## Exercise:
Tally every line in the following material that has the word "Disable" in it, and answer with that figure alone.

## Data records:

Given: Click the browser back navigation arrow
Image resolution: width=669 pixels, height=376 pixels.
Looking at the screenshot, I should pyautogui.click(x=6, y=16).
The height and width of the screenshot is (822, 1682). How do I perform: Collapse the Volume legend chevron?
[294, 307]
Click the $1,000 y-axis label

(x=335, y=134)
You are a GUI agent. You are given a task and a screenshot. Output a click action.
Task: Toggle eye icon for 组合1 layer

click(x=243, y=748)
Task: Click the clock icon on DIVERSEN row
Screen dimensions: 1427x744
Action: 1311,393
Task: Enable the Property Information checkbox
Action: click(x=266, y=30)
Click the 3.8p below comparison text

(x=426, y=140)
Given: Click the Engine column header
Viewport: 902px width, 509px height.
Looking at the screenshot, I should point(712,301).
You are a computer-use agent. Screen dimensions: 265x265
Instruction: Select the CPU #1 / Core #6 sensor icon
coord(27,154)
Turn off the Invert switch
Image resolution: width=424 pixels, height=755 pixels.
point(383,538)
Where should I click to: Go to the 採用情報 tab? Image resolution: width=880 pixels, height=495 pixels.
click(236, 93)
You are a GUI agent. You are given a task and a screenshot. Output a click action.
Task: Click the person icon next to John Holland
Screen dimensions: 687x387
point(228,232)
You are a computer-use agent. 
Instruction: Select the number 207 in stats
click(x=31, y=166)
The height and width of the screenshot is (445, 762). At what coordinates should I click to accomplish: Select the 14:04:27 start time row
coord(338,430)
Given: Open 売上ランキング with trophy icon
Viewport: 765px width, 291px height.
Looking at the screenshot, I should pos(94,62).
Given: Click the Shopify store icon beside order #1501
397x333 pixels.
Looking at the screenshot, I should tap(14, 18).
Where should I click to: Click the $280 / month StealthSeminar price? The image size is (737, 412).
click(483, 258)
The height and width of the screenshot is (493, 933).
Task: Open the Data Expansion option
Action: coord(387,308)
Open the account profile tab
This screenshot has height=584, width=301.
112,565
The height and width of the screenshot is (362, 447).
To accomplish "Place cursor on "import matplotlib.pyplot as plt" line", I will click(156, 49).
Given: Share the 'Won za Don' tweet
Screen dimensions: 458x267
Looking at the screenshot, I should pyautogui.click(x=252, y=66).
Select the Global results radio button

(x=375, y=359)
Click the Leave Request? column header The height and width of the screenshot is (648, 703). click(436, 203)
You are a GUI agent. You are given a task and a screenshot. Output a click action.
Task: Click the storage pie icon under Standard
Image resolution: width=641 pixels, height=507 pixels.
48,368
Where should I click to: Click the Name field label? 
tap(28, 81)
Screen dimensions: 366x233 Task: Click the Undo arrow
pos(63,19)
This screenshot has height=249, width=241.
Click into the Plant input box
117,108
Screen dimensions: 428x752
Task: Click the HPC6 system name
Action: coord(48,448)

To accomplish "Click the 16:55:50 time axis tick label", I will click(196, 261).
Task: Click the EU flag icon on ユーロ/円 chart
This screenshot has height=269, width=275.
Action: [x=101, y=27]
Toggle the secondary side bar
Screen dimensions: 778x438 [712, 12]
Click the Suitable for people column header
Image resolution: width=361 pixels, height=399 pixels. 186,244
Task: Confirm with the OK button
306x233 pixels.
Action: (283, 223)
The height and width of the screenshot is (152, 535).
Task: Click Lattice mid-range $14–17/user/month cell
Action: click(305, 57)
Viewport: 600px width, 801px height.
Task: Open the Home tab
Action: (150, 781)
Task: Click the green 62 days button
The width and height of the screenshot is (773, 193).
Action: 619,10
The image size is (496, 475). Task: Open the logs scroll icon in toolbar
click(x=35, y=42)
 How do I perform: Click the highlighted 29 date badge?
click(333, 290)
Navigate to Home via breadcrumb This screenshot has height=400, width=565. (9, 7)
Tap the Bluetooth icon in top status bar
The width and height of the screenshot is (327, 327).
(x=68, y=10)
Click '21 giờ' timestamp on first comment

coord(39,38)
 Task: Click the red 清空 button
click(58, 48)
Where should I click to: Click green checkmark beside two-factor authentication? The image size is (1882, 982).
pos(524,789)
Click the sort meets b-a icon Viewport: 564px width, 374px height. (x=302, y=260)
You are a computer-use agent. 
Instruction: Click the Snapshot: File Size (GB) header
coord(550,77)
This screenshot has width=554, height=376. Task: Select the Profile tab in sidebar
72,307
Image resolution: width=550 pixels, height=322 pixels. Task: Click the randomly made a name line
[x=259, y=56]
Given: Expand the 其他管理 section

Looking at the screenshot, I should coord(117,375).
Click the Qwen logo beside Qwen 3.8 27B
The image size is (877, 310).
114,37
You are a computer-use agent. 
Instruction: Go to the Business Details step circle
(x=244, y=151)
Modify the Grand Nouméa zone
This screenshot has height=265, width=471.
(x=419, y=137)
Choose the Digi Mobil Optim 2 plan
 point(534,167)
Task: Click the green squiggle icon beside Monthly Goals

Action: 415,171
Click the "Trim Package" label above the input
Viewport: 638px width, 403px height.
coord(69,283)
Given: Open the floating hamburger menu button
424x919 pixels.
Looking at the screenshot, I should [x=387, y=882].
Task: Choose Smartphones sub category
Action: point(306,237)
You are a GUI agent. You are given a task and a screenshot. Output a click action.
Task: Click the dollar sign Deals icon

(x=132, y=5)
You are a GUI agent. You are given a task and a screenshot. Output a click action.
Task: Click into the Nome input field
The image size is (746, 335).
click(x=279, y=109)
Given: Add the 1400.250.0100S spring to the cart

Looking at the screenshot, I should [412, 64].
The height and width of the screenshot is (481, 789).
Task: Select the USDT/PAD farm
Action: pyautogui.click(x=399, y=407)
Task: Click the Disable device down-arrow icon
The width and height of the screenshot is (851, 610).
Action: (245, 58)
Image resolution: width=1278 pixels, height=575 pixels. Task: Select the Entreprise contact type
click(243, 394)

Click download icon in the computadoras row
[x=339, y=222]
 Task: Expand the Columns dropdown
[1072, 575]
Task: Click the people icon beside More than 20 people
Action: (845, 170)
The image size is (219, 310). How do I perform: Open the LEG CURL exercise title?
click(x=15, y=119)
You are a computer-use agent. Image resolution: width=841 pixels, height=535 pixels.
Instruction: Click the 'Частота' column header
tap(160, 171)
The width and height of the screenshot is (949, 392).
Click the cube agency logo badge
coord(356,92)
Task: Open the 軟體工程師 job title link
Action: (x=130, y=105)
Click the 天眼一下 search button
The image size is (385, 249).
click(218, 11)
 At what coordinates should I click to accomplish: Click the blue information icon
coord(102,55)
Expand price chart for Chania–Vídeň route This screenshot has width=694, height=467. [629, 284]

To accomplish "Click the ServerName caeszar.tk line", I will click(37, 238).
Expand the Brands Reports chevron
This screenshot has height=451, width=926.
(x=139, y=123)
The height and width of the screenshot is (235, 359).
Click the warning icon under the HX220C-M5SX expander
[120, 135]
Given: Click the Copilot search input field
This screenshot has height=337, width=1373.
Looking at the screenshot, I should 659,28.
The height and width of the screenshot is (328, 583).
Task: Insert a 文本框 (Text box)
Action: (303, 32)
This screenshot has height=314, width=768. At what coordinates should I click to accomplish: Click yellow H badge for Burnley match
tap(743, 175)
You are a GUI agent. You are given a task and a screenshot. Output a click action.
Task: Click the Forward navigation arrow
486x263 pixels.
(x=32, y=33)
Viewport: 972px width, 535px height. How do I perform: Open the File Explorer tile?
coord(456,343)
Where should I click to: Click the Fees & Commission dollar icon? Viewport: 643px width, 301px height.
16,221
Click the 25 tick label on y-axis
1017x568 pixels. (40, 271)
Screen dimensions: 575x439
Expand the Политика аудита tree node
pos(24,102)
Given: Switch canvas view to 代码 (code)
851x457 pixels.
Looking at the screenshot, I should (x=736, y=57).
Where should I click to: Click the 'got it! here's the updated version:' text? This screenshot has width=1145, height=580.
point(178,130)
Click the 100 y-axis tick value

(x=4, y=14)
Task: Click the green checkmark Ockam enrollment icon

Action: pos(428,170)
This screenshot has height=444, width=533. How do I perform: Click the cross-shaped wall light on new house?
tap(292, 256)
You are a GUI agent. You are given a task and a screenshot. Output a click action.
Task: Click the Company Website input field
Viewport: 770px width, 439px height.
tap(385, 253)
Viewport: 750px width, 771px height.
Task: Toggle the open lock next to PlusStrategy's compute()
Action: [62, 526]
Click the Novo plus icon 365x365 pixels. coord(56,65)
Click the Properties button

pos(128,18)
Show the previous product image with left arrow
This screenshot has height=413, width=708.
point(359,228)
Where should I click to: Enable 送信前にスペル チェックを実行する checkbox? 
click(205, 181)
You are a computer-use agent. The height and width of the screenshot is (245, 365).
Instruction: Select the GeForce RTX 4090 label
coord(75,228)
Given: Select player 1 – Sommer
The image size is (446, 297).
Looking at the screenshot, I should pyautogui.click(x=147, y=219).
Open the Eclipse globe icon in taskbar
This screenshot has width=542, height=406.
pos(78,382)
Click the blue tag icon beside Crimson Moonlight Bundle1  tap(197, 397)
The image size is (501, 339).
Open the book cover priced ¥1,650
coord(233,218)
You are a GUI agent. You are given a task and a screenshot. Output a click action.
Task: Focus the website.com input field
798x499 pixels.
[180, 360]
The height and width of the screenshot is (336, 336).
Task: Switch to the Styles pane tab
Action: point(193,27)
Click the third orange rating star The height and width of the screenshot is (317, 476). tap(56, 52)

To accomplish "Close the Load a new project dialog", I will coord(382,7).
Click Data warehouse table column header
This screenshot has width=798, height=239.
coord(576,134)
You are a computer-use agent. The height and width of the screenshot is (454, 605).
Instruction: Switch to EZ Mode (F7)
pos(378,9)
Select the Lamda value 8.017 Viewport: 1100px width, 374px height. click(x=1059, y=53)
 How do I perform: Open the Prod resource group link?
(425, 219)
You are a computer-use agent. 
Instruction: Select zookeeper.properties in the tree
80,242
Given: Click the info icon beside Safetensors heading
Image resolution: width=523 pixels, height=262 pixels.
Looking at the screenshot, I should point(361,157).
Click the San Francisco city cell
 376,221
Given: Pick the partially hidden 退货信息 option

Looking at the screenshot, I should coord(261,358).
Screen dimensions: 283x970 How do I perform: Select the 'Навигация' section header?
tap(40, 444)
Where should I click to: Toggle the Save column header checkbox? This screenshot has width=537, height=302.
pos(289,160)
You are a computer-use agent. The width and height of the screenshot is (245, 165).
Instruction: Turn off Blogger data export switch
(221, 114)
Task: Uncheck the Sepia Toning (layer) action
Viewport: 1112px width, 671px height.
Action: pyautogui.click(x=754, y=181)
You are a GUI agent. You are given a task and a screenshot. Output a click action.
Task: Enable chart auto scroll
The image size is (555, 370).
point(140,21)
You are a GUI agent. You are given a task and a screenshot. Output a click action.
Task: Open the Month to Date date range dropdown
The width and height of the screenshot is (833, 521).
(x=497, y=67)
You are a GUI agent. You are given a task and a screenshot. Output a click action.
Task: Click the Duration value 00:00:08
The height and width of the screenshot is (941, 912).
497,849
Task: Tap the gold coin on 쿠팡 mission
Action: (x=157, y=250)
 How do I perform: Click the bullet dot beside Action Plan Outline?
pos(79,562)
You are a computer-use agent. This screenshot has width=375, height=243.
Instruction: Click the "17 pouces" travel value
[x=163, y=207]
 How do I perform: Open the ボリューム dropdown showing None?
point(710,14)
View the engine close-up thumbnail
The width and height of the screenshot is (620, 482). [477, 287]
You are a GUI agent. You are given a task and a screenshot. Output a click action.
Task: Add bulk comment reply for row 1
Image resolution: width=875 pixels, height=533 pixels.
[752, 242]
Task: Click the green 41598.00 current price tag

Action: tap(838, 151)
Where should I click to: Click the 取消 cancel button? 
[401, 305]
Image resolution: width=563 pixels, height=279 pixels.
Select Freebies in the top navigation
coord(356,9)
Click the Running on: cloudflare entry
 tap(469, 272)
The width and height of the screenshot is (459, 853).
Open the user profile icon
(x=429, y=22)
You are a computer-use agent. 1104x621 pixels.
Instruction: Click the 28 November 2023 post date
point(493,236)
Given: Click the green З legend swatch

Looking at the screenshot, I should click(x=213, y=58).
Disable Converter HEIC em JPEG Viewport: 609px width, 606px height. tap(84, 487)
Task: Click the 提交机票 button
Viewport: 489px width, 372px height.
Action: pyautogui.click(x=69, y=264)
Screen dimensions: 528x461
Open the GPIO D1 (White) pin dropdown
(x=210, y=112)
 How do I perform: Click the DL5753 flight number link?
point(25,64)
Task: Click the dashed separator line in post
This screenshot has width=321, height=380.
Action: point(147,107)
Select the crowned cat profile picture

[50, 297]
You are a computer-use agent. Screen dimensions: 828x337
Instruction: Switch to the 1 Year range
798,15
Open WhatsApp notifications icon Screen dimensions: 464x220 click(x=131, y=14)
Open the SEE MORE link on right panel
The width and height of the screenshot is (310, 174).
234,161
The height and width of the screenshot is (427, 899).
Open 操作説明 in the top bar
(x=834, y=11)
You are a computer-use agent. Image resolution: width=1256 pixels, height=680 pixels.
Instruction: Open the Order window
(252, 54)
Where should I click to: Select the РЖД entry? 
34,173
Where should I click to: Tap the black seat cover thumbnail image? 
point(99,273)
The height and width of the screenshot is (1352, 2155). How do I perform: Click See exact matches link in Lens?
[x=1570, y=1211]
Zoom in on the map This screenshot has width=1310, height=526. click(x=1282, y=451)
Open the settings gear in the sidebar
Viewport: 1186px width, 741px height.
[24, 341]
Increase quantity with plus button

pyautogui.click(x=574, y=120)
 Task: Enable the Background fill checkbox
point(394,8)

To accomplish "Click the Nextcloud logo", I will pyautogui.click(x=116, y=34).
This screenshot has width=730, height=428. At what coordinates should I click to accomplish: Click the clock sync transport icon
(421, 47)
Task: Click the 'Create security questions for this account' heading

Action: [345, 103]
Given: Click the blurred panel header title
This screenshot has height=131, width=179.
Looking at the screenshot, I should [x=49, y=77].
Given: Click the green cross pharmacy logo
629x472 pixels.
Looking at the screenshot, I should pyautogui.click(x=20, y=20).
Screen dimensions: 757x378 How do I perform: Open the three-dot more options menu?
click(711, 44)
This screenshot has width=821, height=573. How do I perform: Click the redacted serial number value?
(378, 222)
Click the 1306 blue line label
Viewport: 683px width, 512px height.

## Worked solution:
2